12. CALCULATION OR REGISTRATION FEE:
 
(i) Aggregate sale price of securities sold during the
  fiscal year in reliance on rule 24f-2 (from Item 10):     $254,917,000
 
 (ii) Aggregate price of shares issued in connection
  with dividend  reinvestment plans (from Item 11,
  if applicable):                                           +4,519,000
 
 (iii) Aggregate price of shares redeemed or repurchased
  during  the fiscal year (if applicable):                  -279,236,000
 
 (iv) Aggregate price of shares redeemed or repurchased
  and previously applied as a reduction to filing fees
  pursuant to rule 24e-2 (if applicable):                   +  N/A
 
(v) Net aggregate price of securities sold and issued
  during the fiscal year in reliance on rule 24f-2
  [line (i), plus line (ii), less line (iii), plus line (iv)]
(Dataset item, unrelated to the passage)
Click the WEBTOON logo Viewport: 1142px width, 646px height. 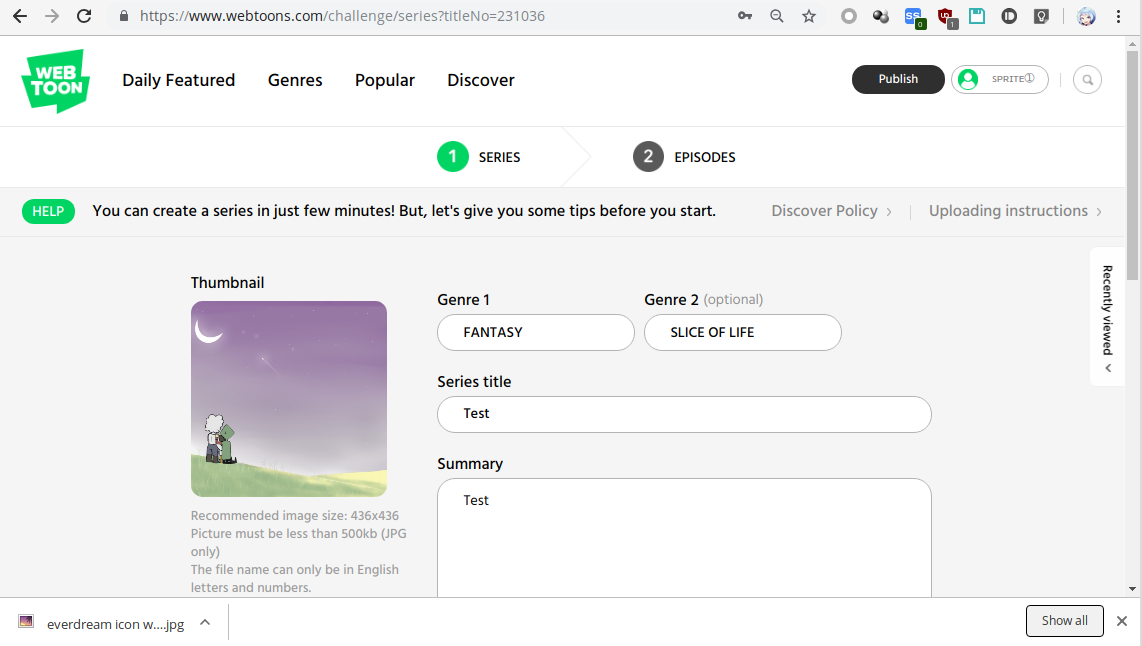tap(55, 81)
  (if applicable)                                           ($19,800,000)
 
 (vi) Multiplier prescribed by Section 6(b) of the Securities
  Act of 1933 or other applicable law or regulation
  (see Instruction C.6):                                    x  1/5000
 
 (vii) Fee due [line (i) or line (v) multiplied by line (vi)]:  $NONE
 
INSTRUCTION: ISSUERS SHOULD COMPLETE LINES (II), (III), (IV), (IV), AND (V)
ONLY IF THE FORM IS BEING FILED WITHIN 60 DAYS AFTER THE CLOSE OF THE ISSUER'S
FISCAL YEAR.  See Instruction C.3.
 
13. Check box if fees are being remitted to the Commission's lockbox depository
as described in section 3a of the Commission's Rules of Informal and Other
Procedures (17 CFR 202.3a).
                                               [   ]
 
 Date of mailing or wire transfer of filing fees to the Commission's lockbox
depository:
 
                                    SIGNATURES
 
This report has been signed below by the following persons on behalf of the
issuer and in the capacities and on the dates indicated.
 
 By (Signature and Title)*  /s/ Julie F. Williams
                              Julie F. Williams
                              Secretary
 
 Date November 16, 1995 
 
   * Please print the name and title of the signing officer below the
signature.
 
 
                                                      November 13, 1995
 
The Tax-Exempt Money Fund of America
333 South Hope Street
Los Angeles, CA 90071
 
Re:   Issuance of 259,435,496 Shares of 
      The Tax-Exempt Money Fund of America
 
Ladies and Gentlemen:
 
  The Tax-Exempt Money Fund of America (the "Fund") has requested our opinion
in connection with the issuance by the Fund of 259,435,496 capital shares of
the Fund (the "Stock") during the period October 1, 1994 through September 30,
1995 inclusive ("Fiscal 1995").  We understand that a copy of this opinion will
be provided to the Securities and Exchange Commission pursuant to Rule
24f-2(b)(1) under the Investment Company Act of 1940, as amended.  
 
  We have examined documents relating to the organization of the Fund and the
authorization and issuance of shares of the Fund.  We have also examined a
certificate of the Assistant Treasurer of the Fund, dated November 1, 1995,
relating to the number of shares of the Fund issued by the Fund during Fiscal
1995.  
 
  Based upon and subject to the foregoing, we are of the opinion that:  
 
  The issuance of the Stock by the Fund has been duly and validly authorized by
all appropriate corporate action and, assuming delivery by sale or in accord
with the Fund's dividend reinvestment plan was in accordance with the
description set forth in the Fund's current prospectuses under the Securities
Act of 1933, the Stock has been duly authorized and is validly issued, fully
paid and nonassessable.  
 
  We consent to the submission of a copy of this opinion to the Securities and
Exchange Commission in connection with the filing of the Fund's Rule 24f-2
Notice for Fiscal 1995, as contemplated in Rule 24f-2(b)(1) under the
Investment Company Act of 1940, as amended.  
 
  The opinion given above is subject to the condition that the Fund shall have
complied with the provision of any applicable laws, regulations and permits of
any state or foreign country in which any of the Stock was sold or was issued
in accord with the Fund's dividend reinvestment plan.